If “business” and “tax cuts” were going to help us, we’d be living in an economic boom after 8 years of the Republican Jesus.
T says
We knew this last month. Is it possible that someone is waiting for every Republican to go on record with this bogus stat, before shooting it down? Unfortunately, it’s almost made it to “everybody knows this as a fact” territory, just from the repeating.
But what if it did cost $3100? What was each person’s share of the Iraq War last year? How much do people spend on beer and cigarettes in a year? How much does it cost to get a new cell phone every eighteen months? We’re perfectly willing to pay for all of those things, but when people see the pricetag for “let’s not try to kill the planet” power, everyone’s all “to hell with that!” Or at least that’s what the Republicans think.
People did surprisingly pretty ok last year when gasoline was marked up 100% over the current price.

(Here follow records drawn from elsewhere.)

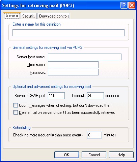Switch to the Security tab
The height and width of the screenshot is (162, 137).
[x=29, y=16]
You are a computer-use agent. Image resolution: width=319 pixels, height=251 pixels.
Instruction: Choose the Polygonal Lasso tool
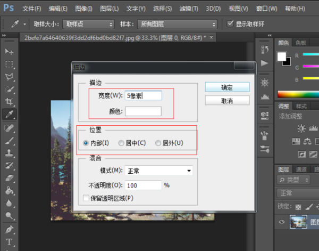(x=9, y=77)
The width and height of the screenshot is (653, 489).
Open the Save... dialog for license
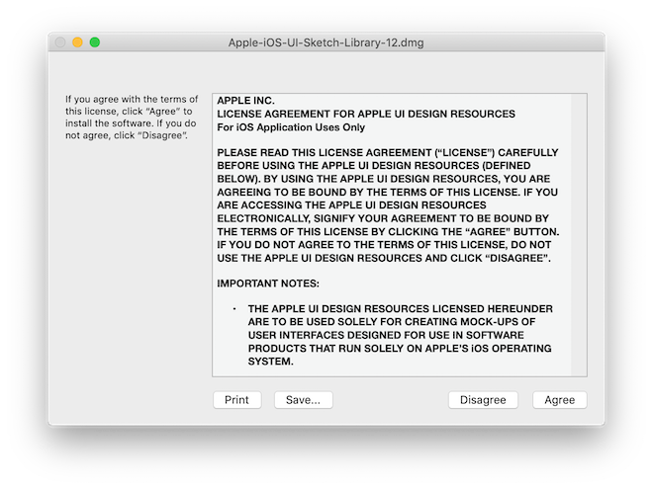[x=303, y=400]
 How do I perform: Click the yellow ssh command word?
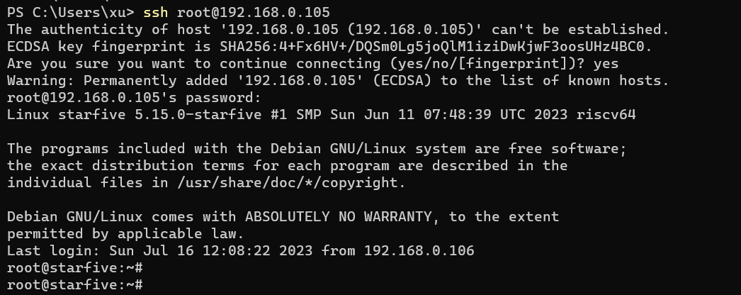coord(156,13)
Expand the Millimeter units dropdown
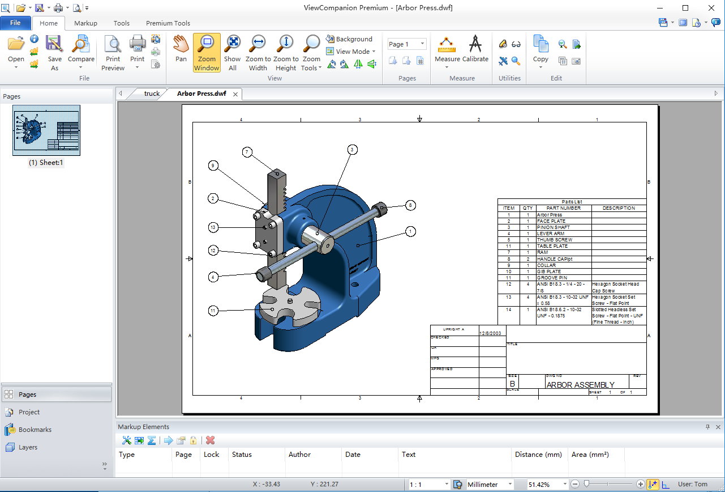 [x=510, y=485]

The fact that the real price is purported to be 10% of what the Republicans claim should be icing on the cake.
Kurt M. Weber says
“If “business†and “tax cuts†were going to help us, we’d be living in an economic boom after 8 years of the Republican Jesus.”
Doesn’t work like that.
Remember, ceteris paribus. Those tax cuts were what kept the current situation from being worse than what it is now.
Parker says
Yeah, and now we have to deal with the “Democrat Lucifer”.
Former Reporter says
Whichever number you use to estimate the cost of the Waxman bill, don’t forget that the number represents a national average. The real impact will fall far more heavily on states that rely on CO2 emitting fuels (coal, natural gas, petroleum, etc.) as their main source of electricity…such as Indiana and much of the central and southern parts of the nation. States with a high percentage of heavy industry (Indiana, Ohio, etc.) will be further jeopardized.

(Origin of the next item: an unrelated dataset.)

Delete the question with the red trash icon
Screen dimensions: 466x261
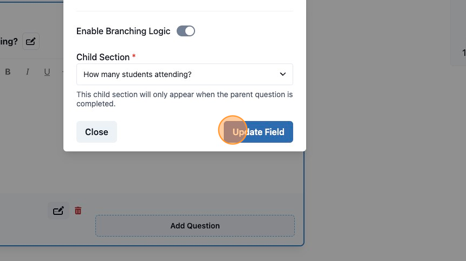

Conversely, states that have access to large amounts of hydroelectric power (i.e. California, New York, Washington, Oregon) will be comparatively little affected by the bill because big hydro is reletively inexpensive and emits no CO2. Put another way, hydro states (and many nuclear states, for that matter)don’t have very far to go to meet the new standard.
Ironically, wind and solar are such a tiny percentage of the nation’s electricity supply that they really aren’t a factor in which states will be economically harmed by the bill and which states won’t.
I suspect the $600 per year in direct costs figure Buyer uses is far too high an estimate for hydro-rich and/or nuclear rich states. But it may be a pretty fair estimate for Indiana.
Mitch Daniels is probably close to the truth when he says that electricity bills could double for some Hoosiers (mostly low-income)and could chase many manufacturing jobs out of the country. And Mike Pence, while certainly guilty of talking-points overload and painful hyperbole, isn’t wrong when he suggests that Midwestern and Southern states will bear the brunt of CO2 regulation while many West Coast and Northerstern states escape with little further cost.